_Your goal:_
Rename "label" to "tag" throughout the lines below and give them again with nothing else changed. Omit the pictures.

_Data provided:_
========================================================================

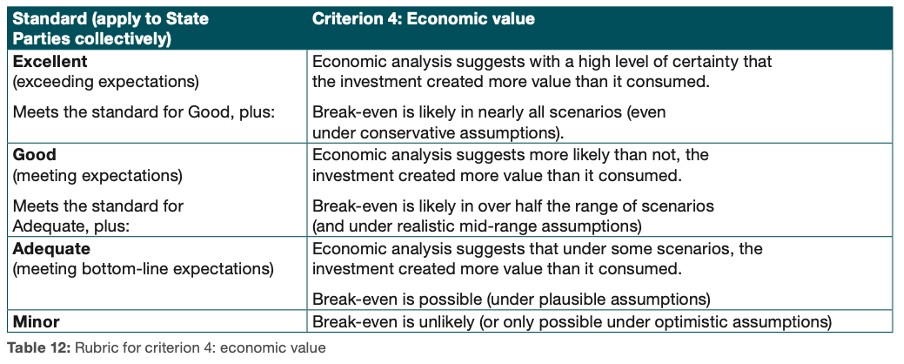Select the 'Excellent' rating label
This screenshot has height=364, width=904.
pos(50,61)
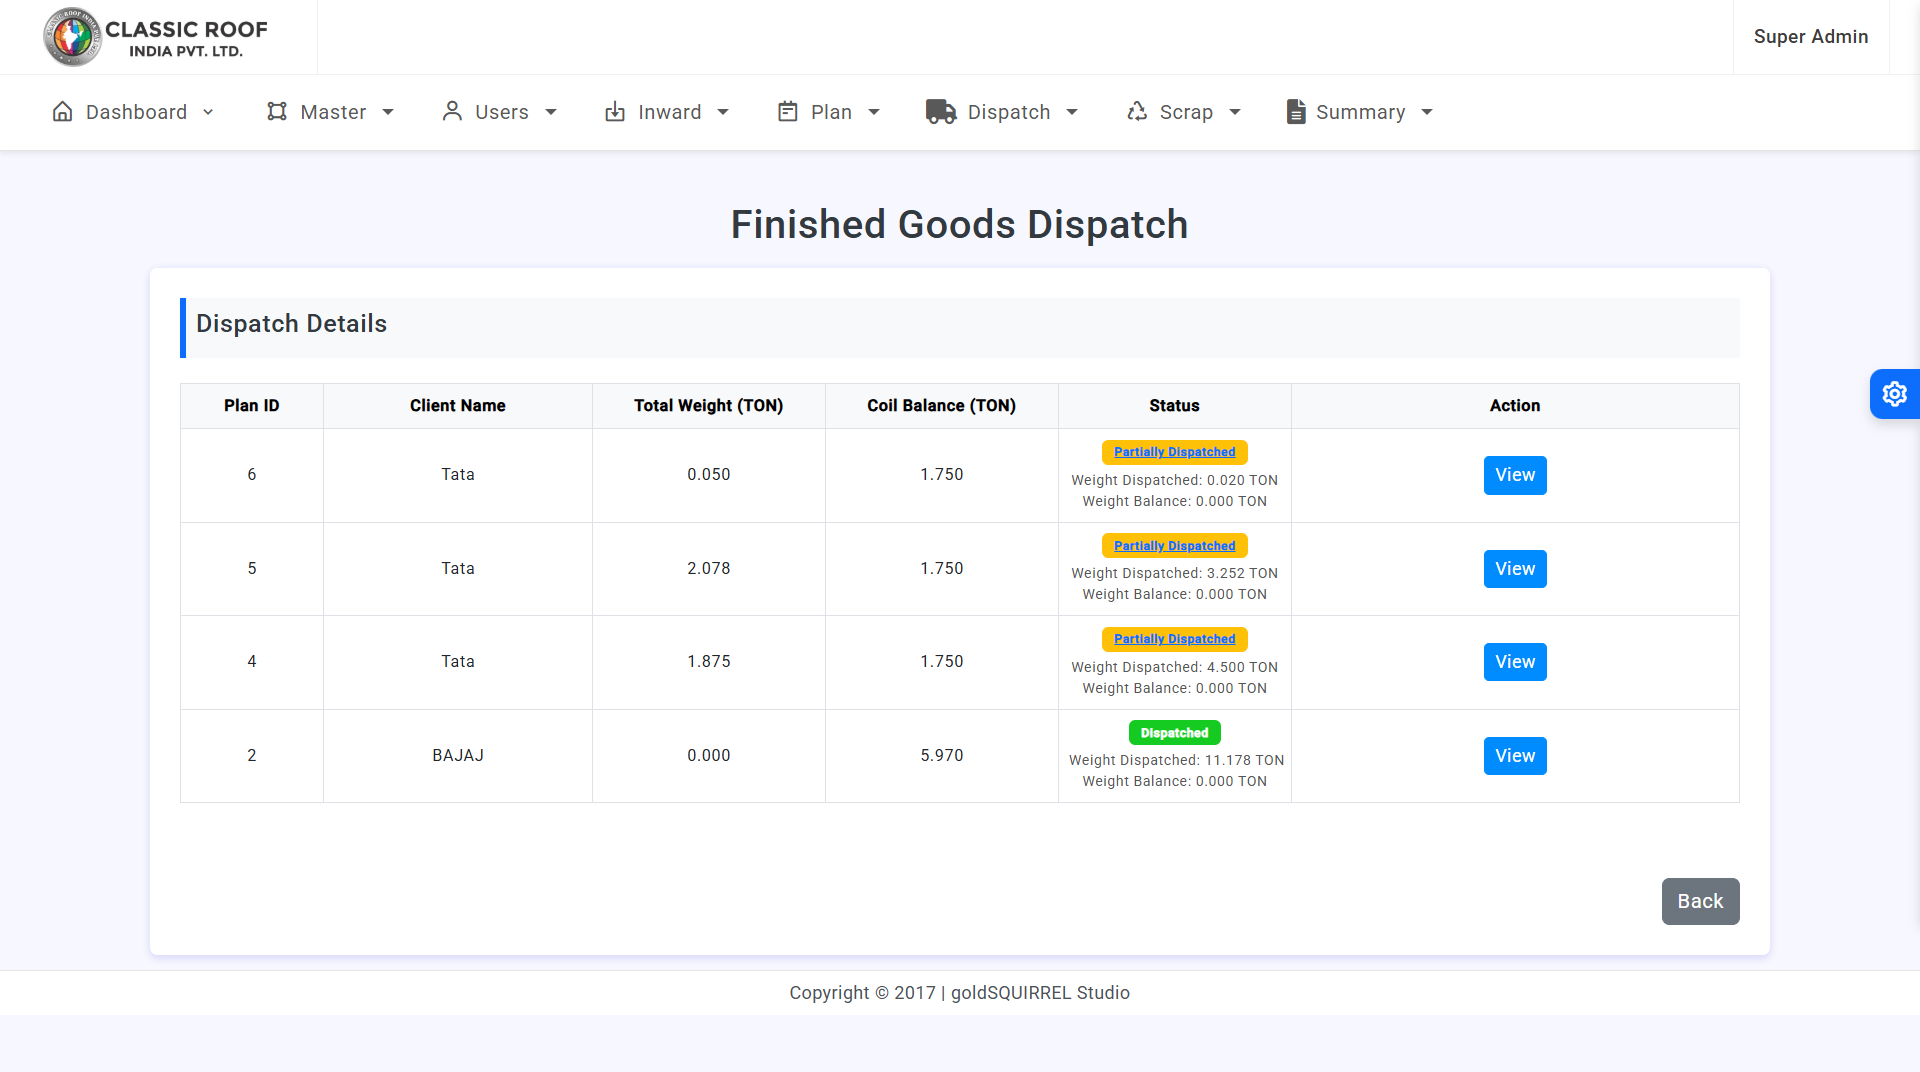Click the Super Admin profile label

point(1810,37)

========================================================================

_Solution to the problem:_
Select the 'Excellent' rating tag
This screenshot has height=364, width=904.
pos(50,61)
Click the Super Admin profile tag

point(1810,37)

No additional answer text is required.